Dataset items:

## BEGIN

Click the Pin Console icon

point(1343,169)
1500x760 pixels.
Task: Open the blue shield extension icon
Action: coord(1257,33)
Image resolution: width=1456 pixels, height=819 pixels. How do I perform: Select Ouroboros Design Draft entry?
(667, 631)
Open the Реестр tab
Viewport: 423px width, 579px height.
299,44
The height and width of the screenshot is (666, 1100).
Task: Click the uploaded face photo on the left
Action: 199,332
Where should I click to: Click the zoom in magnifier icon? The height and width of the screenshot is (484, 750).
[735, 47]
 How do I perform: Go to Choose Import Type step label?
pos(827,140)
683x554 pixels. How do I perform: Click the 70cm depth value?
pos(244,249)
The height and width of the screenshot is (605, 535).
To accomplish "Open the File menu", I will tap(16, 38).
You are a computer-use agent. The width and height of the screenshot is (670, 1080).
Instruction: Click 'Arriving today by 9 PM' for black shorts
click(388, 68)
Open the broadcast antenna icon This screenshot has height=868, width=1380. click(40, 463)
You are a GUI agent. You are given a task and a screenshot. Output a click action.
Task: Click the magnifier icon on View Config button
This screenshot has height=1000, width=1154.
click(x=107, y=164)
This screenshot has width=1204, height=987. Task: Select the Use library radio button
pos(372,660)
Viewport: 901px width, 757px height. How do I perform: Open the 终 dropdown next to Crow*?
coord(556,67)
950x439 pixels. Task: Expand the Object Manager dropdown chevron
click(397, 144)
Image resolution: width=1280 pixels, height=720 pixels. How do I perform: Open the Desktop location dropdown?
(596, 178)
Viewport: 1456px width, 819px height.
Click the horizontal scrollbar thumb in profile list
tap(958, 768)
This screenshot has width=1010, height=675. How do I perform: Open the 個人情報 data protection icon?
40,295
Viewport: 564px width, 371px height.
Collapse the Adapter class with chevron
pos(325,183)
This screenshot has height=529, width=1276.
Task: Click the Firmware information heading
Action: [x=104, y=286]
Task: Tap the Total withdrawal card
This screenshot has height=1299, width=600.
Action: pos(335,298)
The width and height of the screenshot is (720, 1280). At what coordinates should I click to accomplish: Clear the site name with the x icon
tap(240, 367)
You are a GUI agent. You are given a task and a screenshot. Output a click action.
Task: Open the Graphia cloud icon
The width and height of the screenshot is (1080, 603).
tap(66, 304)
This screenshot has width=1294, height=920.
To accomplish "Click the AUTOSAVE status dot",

## END

_PROBLEM REQUIREMENTS_. Copy out everything in the records above from the line containing "You are a computer-use" down to the line containing "tap(240, 367)", both lines included.

_RESULT_.
You are a computer-use agent. The width and height of the screenshot is (670, 1080).
Instruction: Click 'Arriving today by 9 PM' for black shorts
click(388, 68)
Open the broadcast antenna icon This screenshot has height=868, width=1380. click(40, 463)
You are a GUI agent. You are given a task and a screenshot. Output a click action.
Task: Click the magnifier icon on View Config button
This screenshot has height=1000, width=1154.
click(x=107, y=164)
This screenshot has width=1204, height=987. Task: Select the Use library radio button
pos(372,660)
Viewport: 901px width, 757px height. How do I perform: Open the 终 dropdown next to Crow*?
coord(556,67)
950x439 pixels. Task: Expand the Object Manager dropdown chevron
click(397, 144)
Image resolution: width=1280 pixels, height=720 pixels. How do I perform: Open the Desktop location dropdown?
(596, 178)
Viewport: 1456px width, 819px height.
Click the horizontal scrollbar thumb in profile list
tap(958, 768)
This screenshot has width=1010, height=675. How do I perform: Open the 個人情報 data protection icon?
40,295
Viewport: 564px width, 371px height.
Collapse the Adapter class with chevron
pos(325,183)
This screenshot has height=529, width=1276.
Task: Click the Firmware information heading
Action: [x=104, y=286]
Task: Tap the Total withdrawal card
This screenshot has height=1299, width=600.
Action: pos(335,298)
The width and height of the screenshot is (720, 1280). At what coordinates should I click to accomplish: Clear the site name with the x icon
tap(240, 367)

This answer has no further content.